Occupational Therapy

Springall Academy Occupational Therapy

By Lyndy Gelb Cuevas, Springall Academy Occupational Therapist

I began working here in August 1998. I knew from the age of 12 that I wanted to become an cccupational therapist. I have a bachelor’s degree in psychology from the University of California, Santa Barbara, and a master’s degree in occupational therapy from the University of Southern California. I graduated in 1997 and spent my first year as an occupational therapist traveling around the United States working in various hospitals and nursing homes. My passion was working with children, and so when I moved back to San Diego, I pursued my career in pediatrics. That is when I found Springall Academy and have been here ever since.

Occupational therapy (OT) is an integral part of the Springall Academy program. My duty as the occupational therapist is to assist and improve the students’ skills in their occupations of being a child and a student. I work with the children of Springall to improve their ability to function in the classroom as well as around school and at home. The specific areas OT addresses are self-care skills, sensory processing skills, fine and gross motor skills, handwriting skills, visual perceptual/visual motor skills, keyboarding skills, and self-regulation.

My caseload consists of children ranging in age from 6  to 22 years.
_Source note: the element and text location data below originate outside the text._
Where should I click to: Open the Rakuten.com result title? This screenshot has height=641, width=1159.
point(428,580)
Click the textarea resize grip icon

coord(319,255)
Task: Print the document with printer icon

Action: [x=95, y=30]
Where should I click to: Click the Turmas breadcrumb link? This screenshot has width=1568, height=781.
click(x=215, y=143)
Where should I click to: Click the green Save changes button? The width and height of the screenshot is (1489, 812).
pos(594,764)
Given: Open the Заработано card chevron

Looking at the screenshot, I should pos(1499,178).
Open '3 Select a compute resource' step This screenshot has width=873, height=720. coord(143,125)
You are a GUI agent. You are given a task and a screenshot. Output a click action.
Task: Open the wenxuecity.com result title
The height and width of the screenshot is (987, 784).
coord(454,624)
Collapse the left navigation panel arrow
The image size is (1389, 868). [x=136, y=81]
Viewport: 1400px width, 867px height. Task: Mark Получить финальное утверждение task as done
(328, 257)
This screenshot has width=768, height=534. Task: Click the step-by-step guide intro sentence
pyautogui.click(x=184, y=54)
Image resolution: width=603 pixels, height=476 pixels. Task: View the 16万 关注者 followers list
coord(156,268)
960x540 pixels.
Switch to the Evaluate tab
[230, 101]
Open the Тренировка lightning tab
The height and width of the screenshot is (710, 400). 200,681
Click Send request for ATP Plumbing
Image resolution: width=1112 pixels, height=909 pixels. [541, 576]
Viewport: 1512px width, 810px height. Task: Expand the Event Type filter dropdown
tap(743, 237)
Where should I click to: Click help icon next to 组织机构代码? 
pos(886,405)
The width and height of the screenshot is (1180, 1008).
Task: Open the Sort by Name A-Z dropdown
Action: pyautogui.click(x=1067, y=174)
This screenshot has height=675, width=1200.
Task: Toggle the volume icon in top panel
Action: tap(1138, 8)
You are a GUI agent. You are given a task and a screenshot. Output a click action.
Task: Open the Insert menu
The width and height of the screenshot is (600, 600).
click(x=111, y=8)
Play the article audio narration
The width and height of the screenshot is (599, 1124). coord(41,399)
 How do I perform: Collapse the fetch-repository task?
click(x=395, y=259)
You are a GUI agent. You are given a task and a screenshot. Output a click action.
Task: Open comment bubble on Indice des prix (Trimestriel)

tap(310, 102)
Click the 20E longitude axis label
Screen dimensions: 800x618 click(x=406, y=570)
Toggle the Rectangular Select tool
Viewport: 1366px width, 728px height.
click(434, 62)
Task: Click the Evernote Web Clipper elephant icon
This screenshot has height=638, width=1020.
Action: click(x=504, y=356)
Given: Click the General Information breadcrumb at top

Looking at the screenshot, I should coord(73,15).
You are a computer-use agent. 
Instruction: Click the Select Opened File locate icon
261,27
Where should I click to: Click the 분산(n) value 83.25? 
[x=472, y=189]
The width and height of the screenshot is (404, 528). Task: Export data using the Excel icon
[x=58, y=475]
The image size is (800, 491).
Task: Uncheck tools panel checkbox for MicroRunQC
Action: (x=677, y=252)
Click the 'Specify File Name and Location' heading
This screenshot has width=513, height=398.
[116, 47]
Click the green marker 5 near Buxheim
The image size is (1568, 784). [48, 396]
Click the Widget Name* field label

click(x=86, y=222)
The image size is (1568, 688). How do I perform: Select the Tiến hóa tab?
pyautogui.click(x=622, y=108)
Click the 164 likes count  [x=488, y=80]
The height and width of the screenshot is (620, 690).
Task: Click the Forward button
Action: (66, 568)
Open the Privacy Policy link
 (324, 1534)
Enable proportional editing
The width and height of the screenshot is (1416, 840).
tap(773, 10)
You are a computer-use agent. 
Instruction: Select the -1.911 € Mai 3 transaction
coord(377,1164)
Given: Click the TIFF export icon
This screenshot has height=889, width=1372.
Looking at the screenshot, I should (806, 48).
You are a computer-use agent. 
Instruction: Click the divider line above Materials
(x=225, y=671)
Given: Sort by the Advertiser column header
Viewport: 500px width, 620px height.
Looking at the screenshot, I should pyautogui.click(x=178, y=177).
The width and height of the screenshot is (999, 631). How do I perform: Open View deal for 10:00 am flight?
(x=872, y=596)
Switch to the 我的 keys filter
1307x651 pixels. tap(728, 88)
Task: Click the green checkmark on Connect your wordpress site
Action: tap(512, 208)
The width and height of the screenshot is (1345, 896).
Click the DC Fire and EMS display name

The students who receive OT services must be formally evaluated by the school district in order to receive OT services at Springall. The majority of students who receive OT services are seen on an individual basis. However, group therapy treatments do occur. As the occupational therapist, I am also responsible for educating, training, and collaborating with teachers and staff so that everyone understands the students’ individual OT needs.

Springall Academy has a schoolwide sensory motor program that I designed my first year working here. This program is a very important asset to Springall, as it has allowed children the freedom and ability to take sensory motor breaks throughout their school day, assisting them to function better in the classroom. All classrooms are equipped with a “sensory toolbox” that consists of various sensory tools, including squeeze balls, putty, and other finger fidgets. Students are encouraged to take sensory breaks and to use the sensory tools or other sensory strategies taught by occupational therapy to the students, teachers, and staff. This program has helped the children who require a sensory diet the freedom to use sensory strategies without being singled out. There are many stories of children who refused to use sensory strategies at their previous placement because they were afraid of being made fun of, but now at Springall are using sensory strategies regularly and are behaving better and producing more work in the classroom.

My goal as the occupational therapist is to support the students of Springall Academy and to help them to reach their greatest potential. Springal lAcademy is an amazing place, and I am very proud to be a part of the Springall Academy team.